Mutig gegen die Regierung

Die dürften also gestärkt aus der Regierungsumbildung hervorgehen und auch in der Nationalversammlung mutiger als bisher gegen die Gesetzesvorhaben der Regierung stimmen. Hollandes parlamentarische Mehrheit ist damit in Gefahr. Denn von den Grünen, die im April aus der Regierung ausschieden, stimmen nur einzelne für Hollandes Projekte. Und der Koalitionspartner, die Radikale Linkspartei, drohte ebenfalls damit, die Regierung zu verlassen.

Kein Wunder, dass der rechtspopulistische Front National (FN) bereits seine Stunde gekommen sieht. „Unter diesen Bedingungen ist es mehr als je notwendig, den Franzosen das Wort zu geben und die Nationalversammlung aufzulösen", erklärte FN-Chefin Marine Le Pen. Ihre antieuropäische, ausländerfeindliche Partei war bei der Europawahl stärkste Kraft geworden.

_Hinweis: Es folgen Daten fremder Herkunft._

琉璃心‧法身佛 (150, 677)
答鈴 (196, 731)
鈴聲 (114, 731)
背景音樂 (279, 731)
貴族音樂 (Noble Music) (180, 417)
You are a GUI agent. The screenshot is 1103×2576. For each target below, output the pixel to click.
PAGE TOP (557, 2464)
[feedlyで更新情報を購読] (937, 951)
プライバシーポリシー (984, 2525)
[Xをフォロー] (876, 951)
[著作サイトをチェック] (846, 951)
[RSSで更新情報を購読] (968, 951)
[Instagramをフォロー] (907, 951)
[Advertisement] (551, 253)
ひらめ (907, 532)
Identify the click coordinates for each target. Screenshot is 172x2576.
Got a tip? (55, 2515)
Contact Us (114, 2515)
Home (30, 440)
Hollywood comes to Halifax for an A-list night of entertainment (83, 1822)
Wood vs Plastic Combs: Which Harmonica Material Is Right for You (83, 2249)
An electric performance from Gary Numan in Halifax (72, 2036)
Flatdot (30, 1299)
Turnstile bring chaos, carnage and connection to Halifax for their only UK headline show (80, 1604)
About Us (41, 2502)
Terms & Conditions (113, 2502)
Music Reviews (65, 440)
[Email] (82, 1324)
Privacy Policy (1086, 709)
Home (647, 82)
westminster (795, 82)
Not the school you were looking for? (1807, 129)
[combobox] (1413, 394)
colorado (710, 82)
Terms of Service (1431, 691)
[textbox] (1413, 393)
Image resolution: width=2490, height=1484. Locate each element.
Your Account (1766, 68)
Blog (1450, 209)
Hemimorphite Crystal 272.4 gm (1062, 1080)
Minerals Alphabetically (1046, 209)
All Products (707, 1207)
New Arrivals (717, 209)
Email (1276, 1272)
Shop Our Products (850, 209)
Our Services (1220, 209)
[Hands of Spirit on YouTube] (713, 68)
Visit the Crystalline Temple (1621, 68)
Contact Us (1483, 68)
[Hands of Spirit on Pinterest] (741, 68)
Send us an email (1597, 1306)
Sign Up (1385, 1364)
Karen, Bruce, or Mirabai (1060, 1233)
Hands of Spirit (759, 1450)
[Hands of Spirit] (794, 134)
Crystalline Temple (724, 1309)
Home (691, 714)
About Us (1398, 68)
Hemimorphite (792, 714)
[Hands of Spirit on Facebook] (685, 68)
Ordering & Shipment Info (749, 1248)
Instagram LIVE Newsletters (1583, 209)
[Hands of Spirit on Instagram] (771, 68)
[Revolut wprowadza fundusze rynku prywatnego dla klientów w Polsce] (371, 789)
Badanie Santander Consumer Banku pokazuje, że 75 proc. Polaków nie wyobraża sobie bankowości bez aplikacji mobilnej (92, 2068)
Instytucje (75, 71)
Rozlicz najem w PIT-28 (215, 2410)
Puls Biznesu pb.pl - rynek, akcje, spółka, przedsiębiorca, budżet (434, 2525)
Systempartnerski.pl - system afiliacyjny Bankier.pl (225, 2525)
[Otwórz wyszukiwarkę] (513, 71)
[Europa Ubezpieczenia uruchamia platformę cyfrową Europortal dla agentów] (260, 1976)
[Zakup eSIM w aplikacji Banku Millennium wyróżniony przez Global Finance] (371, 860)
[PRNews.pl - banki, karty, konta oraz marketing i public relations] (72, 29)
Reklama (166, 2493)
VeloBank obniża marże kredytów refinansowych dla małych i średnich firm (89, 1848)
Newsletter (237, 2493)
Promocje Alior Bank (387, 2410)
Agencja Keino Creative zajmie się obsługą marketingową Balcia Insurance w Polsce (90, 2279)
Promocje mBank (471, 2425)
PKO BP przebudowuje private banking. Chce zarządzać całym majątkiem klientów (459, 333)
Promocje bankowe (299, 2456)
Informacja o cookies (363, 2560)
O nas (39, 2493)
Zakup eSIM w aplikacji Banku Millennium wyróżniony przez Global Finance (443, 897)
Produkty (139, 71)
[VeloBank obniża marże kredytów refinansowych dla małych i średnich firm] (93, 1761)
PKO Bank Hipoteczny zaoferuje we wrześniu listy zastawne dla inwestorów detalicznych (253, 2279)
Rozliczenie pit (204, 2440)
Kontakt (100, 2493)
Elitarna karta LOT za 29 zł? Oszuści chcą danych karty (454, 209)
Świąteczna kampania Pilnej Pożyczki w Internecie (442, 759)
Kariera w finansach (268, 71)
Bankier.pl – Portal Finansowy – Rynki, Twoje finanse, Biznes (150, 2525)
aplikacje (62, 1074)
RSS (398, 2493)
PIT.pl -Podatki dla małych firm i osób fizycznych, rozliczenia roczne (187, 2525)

Und die Parteivorsitzende könnte laut einer Ende Juli veröffentlichten Umfrage sogar die erste Runde der Präsidentenwahl 2017 gewinnen. Hollande käme dabei nur auf magere 17 Prozent. Sein lange verfolgter Zickzack-Kurs ermüdet die Franzosen ebenso wie seine ungehaltenen Versprechen. So steigt die Arbeitslosigkeit jeden Monat weiter, obwohl der Sozialist den Trend schon zur Jahreswende umkehren wollte. Die Regierungsumbildung ist wohl Hollandes letzte Chance.